━━━━━ Source information ━━━━━

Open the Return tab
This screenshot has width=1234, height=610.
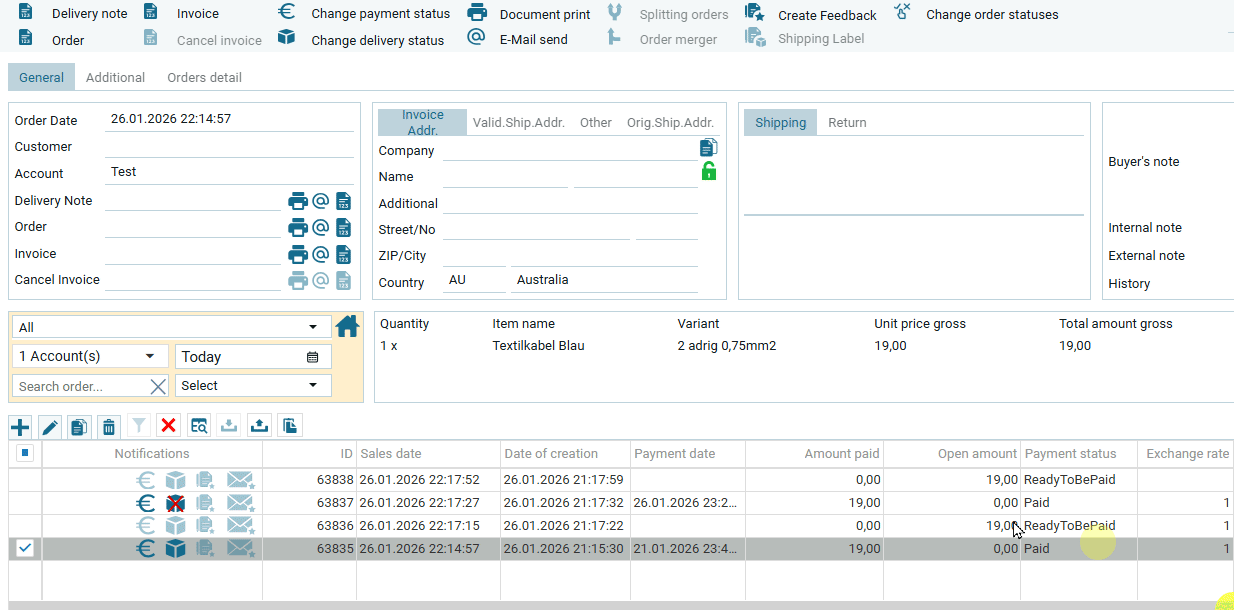[x=847, y=123]
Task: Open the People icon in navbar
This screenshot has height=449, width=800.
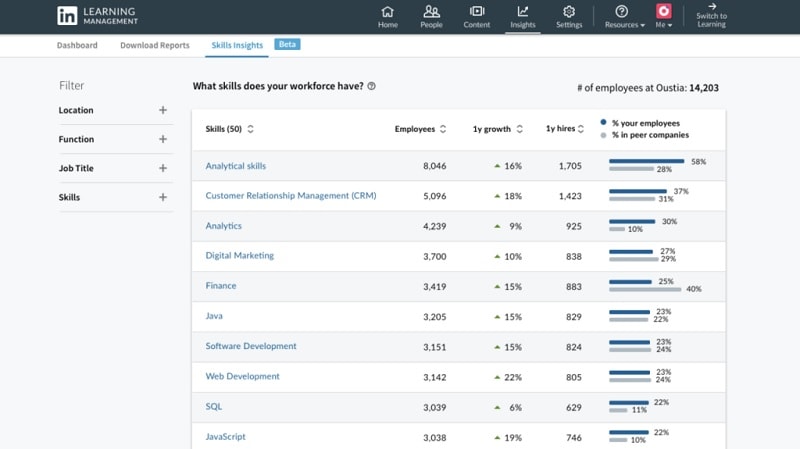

━━━━━

:: What is needed ::
Copy the records exactly, minus any pictures.

:: Response ::
Open the Return tab
This screenshot has width=1234, height=610.
[x=847, y=123]
Task: Open the People icon in navbar
This screenshot has height=449, width=800.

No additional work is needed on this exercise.